**Dataset entries**.
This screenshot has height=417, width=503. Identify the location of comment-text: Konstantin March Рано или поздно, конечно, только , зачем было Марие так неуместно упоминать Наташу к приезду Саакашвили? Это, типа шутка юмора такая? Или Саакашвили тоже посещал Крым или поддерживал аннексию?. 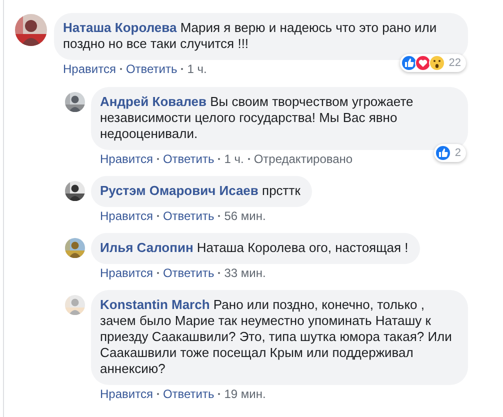
(276, 337).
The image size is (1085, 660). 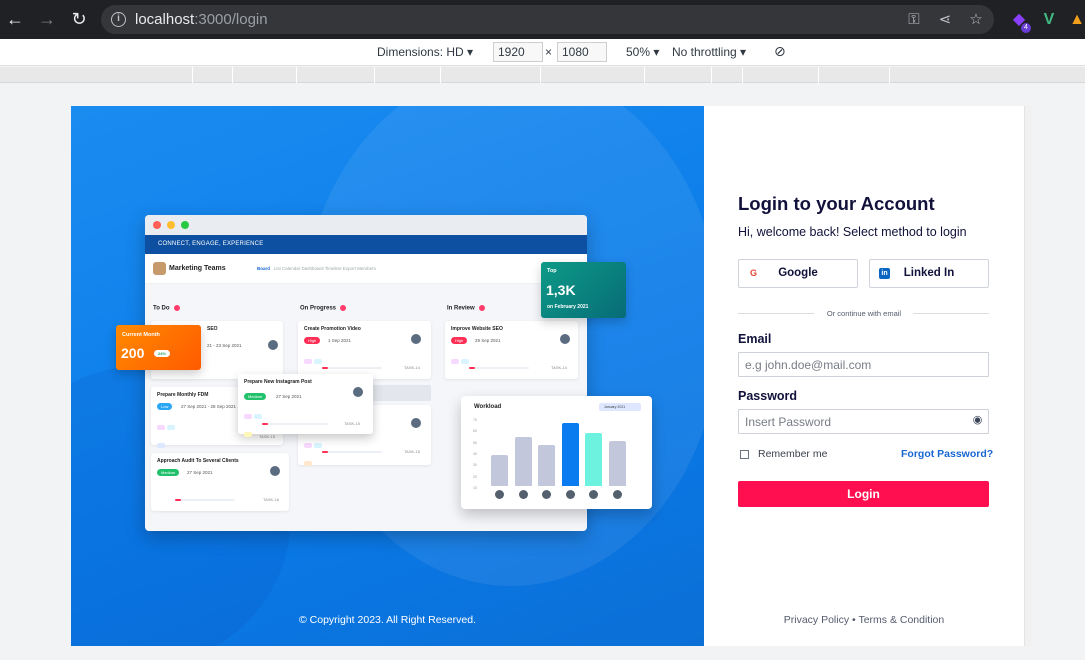 What do you see at coordinates (864, 364) in the screenshot?
I see `email-field` at bounding box center [864, 364].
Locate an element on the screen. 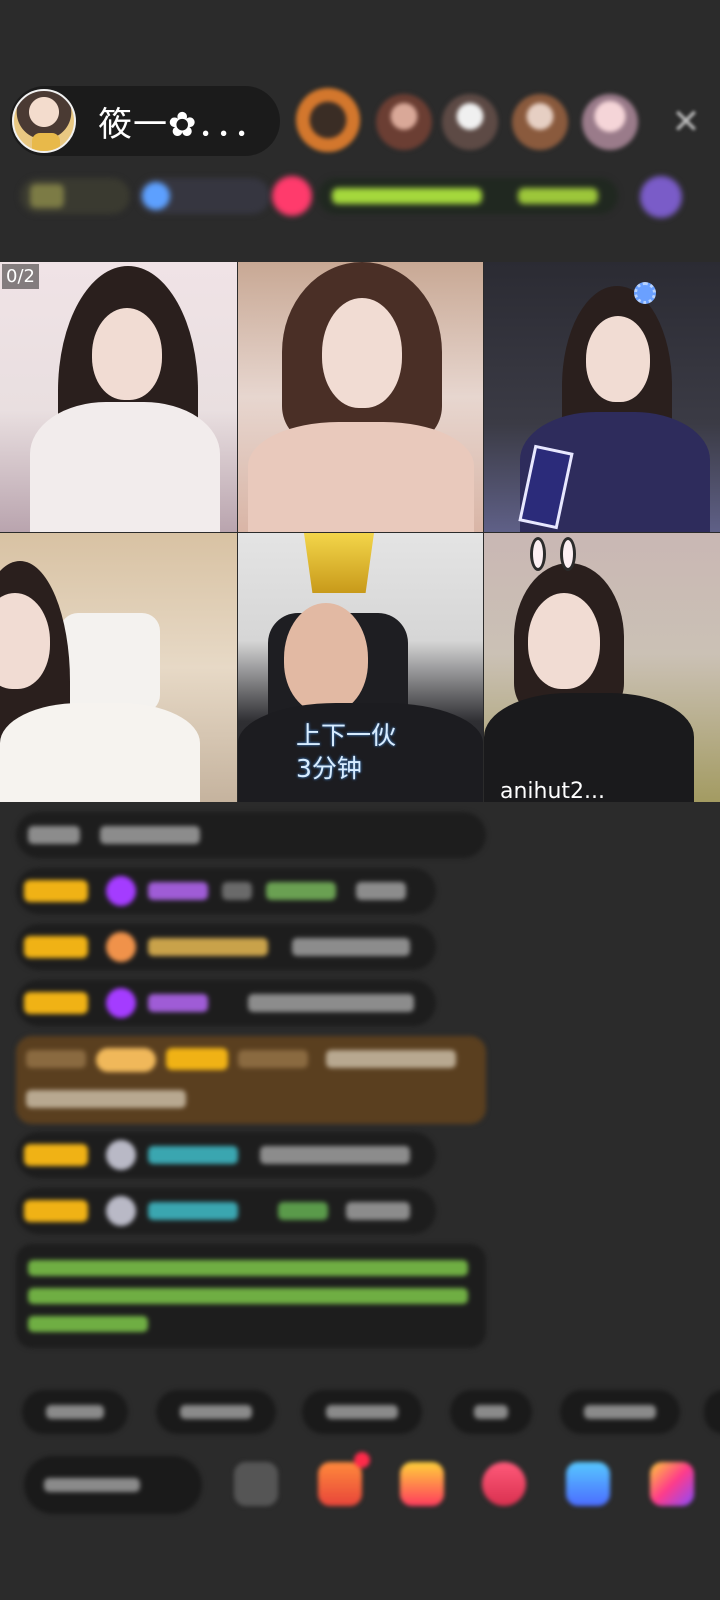 This screenshot has width=720, height=1600. host-avatar is located at coordinates (44, 121).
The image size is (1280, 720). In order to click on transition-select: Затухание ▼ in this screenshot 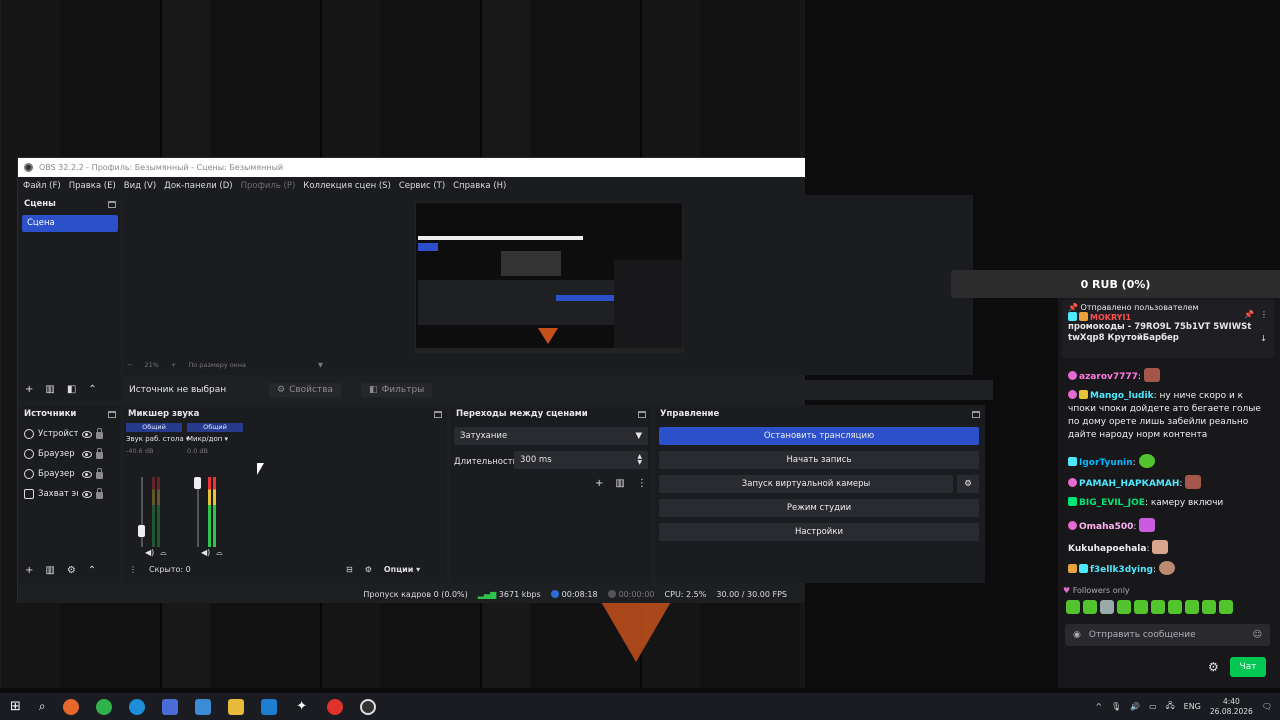, I will do `click(551, 436)`.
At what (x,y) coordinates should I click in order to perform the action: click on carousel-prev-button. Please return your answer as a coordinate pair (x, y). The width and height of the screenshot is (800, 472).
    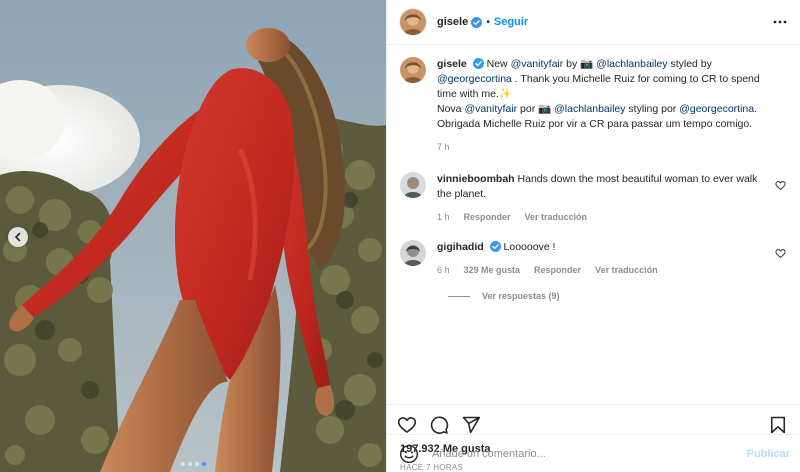
    Looking at the image, I should click on (18, 237).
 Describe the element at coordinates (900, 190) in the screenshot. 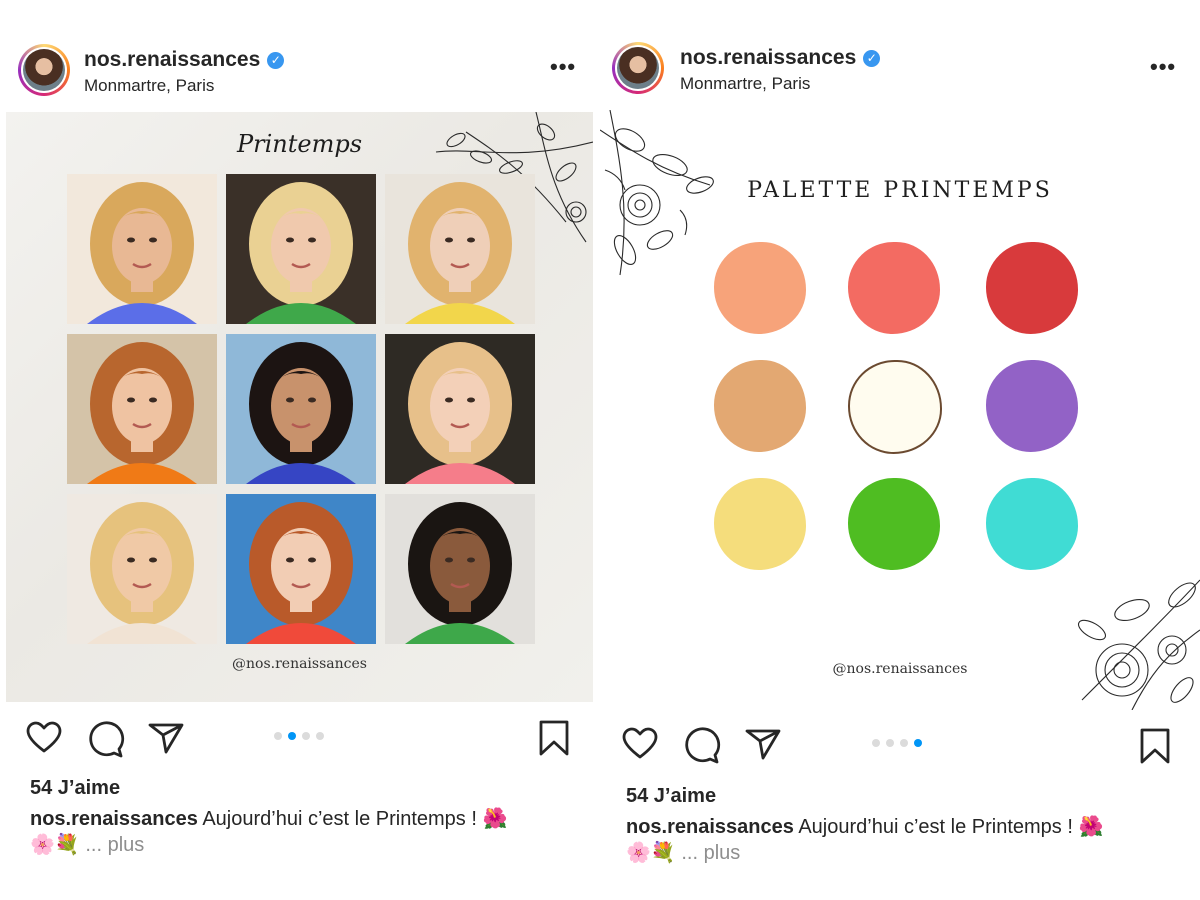

I see `media-title: PALETTE PRINTEMPS` at that location.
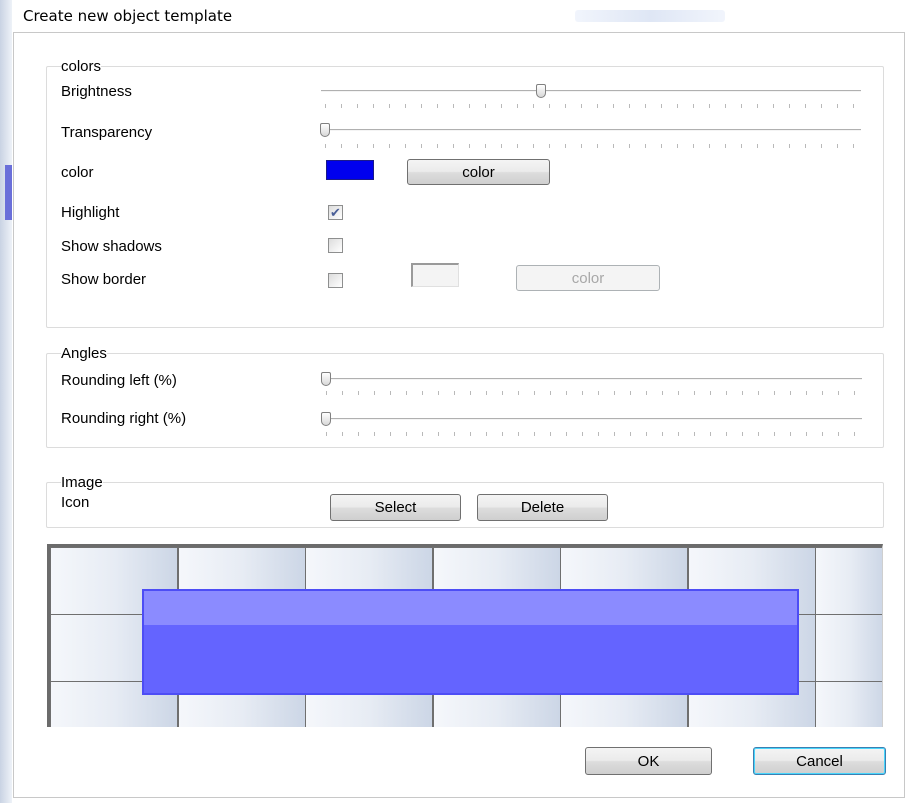 The width and height of the screenshot is (911, 803). Describe the element at coordinates (82, 482) in the screenshot. I see `image-group-title: Image` at that location.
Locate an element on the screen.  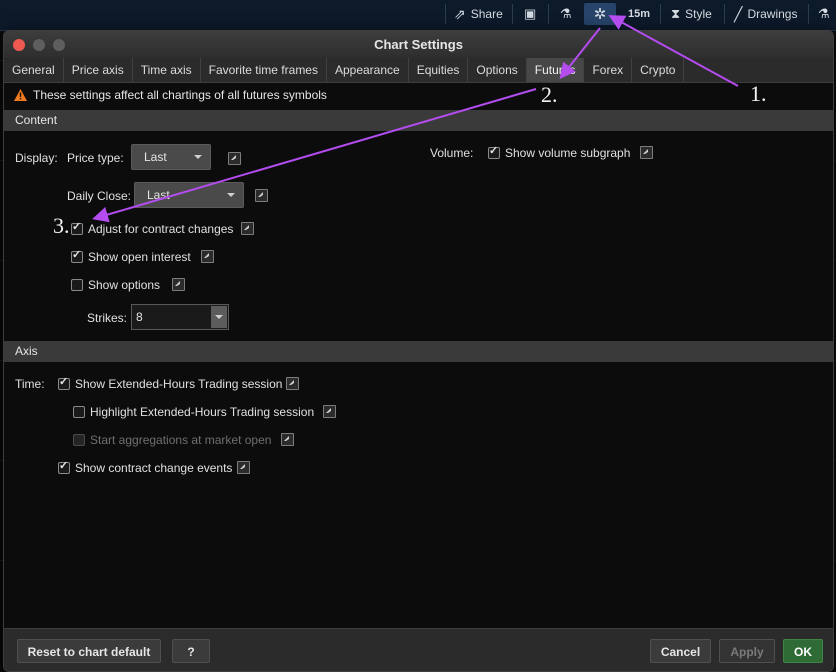
adjust-contract-changes-label: Adjust for contract changes is located at coordinates (161, 229).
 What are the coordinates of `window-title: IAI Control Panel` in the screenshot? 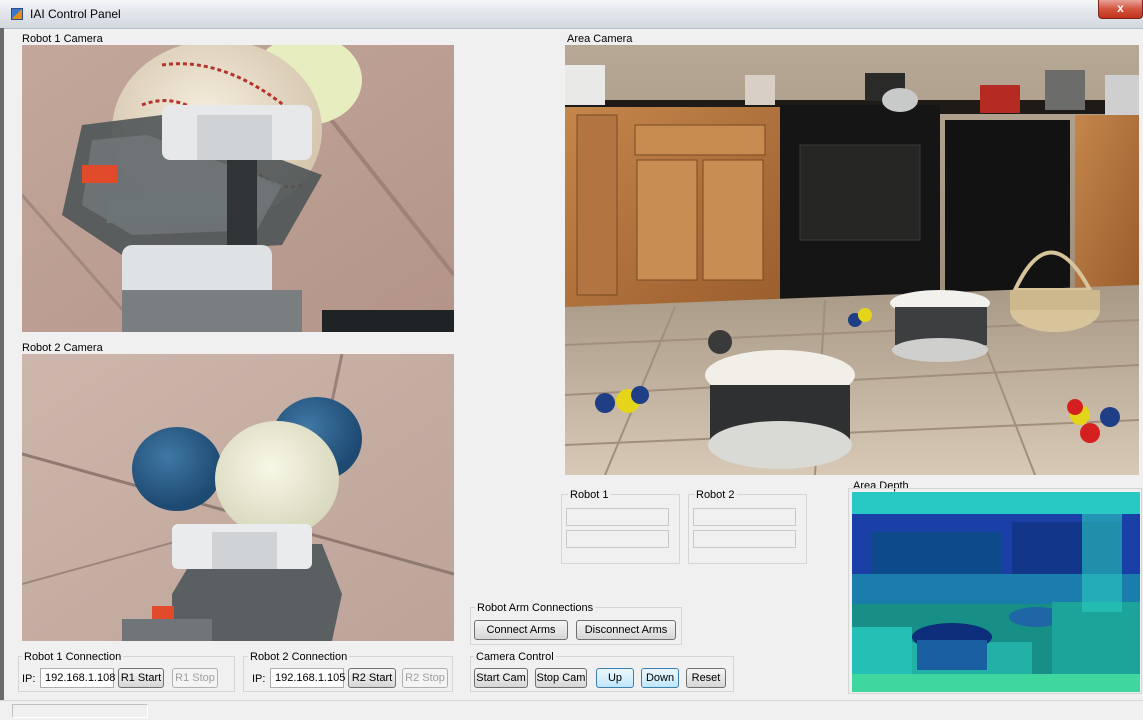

**DIRECTIONS FOR THIS TASK**.
Reproduce the lines of the dataset entries above, beginning with the line containing "At what (x,y)" and continuing through the line containing "Looking at the". Leave the pictures out of your answer.

**EXERCISE RESPONSE**.
At what (x,y) coordinates should I click in order to perform the action: click on carousel-prev-button. Please return your answer as a coordinate pair (x, y). The width and height of the screenshot is (800, 472).
    Looking at the image, I should click on (18, 237).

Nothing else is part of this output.